Late-added timestamps

Add a creation-timestamp Dynamic field long after launch and existing players get it computed on their next load, not their true (unrecorded) creation date. That's a value choice, not data loss: everything they already had is untouched.

Reading and writing

Every field is a Value. Index into the template shape and call methods on the leaf:

data.Coins.Get()               --> 0
data.Coins.Set(100)
data.Coins.Increment(50)       -- number fields
data.Settings.Music.Toggle()   -- boolean fields
data.QuestProgress.Insert(3)   -- array fields
data.Inventory.Sword.Set({ Health = 100, Dmg = 5 })
data.Coins.Observe(function(v) print("coins:", v) end)

Writes are validated against the declarator: out-of-range numbers clamp (or reject, under BoundsPolicy = "Reject"), enum values outside the set are refused, and unsupported types (functions, threads) throw.

Timed fields

A Scribe.Timed field auto-clears back to its default when its timer lapses, firing Changed. A client Observe already covers "the booster ended":

XPBooster = Scribe.Timed(false),

-- server
data.XPBooster.SetTimed(true, 3600)  -- true for one hour
data.XPBooster.ExtendTimed(1800)     -- add 30 minutes
local active, remaining = data.XPBooster.Active()

Two behaviors to know:

  • Durations floor to 1 second, and expiries are checked by a once-per-second sweep -- sub-second timers are not possible.
  • A plain Set does not cancel a running timer. If you Set a "permanent" value while an earlier SetTimed is still armed, the old timer still lapses and resets the field to its template default, discarding your value. To convert a timed value to a permanent one, use SetTimed(value, math.huge) -- or wait for Active() to report false before the plain Set.

Cooldowns

Cooldowns are the other time-based feature, and the one most easily confused with Timed: there is no Cooldown declarator and no template field. A cooldown is a server-side timer keyed by any string you choose, driven entirely through the API. Reach for it for daily rewards, claim gates, or ability recharges.

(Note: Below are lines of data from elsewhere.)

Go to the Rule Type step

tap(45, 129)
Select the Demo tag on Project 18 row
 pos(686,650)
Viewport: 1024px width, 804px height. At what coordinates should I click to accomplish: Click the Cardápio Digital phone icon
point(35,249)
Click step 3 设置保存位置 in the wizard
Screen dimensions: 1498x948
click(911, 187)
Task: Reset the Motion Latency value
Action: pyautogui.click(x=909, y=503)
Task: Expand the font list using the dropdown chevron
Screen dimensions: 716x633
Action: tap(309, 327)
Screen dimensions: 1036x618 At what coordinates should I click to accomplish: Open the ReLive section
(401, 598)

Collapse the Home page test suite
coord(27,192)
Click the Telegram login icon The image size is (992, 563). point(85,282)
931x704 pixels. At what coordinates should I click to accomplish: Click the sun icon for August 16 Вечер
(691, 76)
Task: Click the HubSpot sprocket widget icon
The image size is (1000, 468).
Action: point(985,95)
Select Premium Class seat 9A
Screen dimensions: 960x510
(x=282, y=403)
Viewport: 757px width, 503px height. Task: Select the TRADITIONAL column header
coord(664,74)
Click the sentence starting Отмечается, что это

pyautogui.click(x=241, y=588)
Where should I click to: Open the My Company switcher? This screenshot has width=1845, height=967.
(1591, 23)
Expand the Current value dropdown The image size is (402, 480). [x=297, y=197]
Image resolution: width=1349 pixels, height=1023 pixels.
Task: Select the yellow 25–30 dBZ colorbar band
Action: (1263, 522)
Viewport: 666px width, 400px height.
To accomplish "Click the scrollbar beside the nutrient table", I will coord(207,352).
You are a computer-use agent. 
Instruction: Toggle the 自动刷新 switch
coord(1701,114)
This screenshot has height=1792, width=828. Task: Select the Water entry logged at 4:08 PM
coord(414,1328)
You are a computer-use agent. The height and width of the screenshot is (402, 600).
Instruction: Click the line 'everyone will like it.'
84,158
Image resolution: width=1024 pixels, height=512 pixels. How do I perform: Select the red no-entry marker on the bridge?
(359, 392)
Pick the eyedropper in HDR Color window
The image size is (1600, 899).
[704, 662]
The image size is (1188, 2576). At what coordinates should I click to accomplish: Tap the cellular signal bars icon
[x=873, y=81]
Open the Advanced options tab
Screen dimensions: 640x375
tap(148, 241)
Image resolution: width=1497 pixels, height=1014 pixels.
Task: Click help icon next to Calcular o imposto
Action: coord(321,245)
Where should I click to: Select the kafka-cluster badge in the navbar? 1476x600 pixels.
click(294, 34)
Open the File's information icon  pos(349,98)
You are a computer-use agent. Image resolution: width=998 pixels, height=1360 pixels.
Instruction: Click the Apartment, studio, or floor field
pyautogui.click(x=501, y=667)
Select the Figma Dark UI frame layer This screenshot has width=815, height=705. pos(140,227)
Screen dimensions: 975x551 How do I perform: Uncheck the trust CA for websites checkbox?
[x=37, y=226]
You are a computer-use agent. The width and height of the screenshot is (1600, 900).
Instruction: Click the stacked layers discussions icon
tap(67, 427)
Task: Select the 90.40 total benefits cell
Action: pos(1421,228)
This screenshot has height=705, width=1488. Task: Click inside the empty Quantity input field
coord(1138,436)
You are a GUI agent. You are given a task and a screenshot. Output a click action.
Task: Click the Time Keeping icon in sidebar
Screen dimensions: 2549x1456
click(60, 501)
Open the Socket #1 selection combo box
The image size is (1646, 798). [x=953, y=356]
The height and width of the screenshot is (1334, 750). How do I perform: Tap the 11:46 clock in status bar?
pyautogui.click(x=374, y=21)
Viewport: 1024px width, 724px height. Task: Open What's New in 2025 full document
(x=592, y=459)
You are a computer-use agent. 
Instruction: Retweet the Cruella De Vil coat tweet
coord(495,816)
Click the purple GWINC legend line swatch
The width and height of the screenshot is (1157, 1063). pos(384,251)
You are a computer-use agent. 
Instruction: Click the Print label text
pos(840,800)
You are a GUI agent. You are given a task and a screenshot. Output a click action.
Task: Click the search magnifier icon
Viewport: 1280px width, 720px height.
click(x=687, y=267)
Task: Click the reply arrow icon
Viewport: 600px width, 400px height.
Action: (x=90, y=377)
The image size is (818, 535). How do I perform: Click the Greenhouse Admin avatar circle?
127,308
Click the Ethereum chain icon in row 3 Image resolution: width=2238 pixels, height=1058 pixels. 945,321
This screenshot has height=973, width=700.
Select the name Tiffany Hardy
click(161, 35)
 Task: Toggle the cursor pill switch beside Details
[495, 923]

-- OnCooldown checks AND arms in one call, so call it only at the claim moment:
if not Data.OnCooldown(player, "DailyReward", 86400) then
    grantDailyReward(player) -- it was off; a fresh 24h cooldown is now running
end

-- PeekCooldown is read-only and never arms, so it is safe for UI:
local onCooldown, remaining = Data.PeekCooldown(player, "DailyReward")

Data.ClearCooldown(player, "DailyReward") -- support / testing reset

Cooldowns are stored server-side in the profile, so they survive rejoins and cross-server hops and never replicate to the client. The rule of thumb: Timed is for a field that expires (a booster you read and display), while a cooldown answers "can this happen again yet" and holds no value of its own.

Roblox datatype fields

For positions, colours, CFrames, and the like, use the datatype declarators. The value is stored and replicated as a compact packed buffer; your code only ever sees the real datatype.

SpawnPoint = Scribe.Vector3(Vector3.zero),
HomeDoor   = Scribe.CFrame(CFrame.identity),  -- axis-aligned rotations pack to 13 bytes
Tint       = Scribe.Color3(Color3.fromRGB(255, 120, 0)),

All 17 are supported: Vector3, Vector2, Vector3int16, Vector2int16, CFrame, Color3, BrickColor, UDim, UDim2, Rect, NumberRange, NumberSequence, ColorSequence, DateTime, EnumItem, Font, PhysicalProperties.

buffer values are also first-class template fields, ideal for games that save large placed-structure or inventory blobs.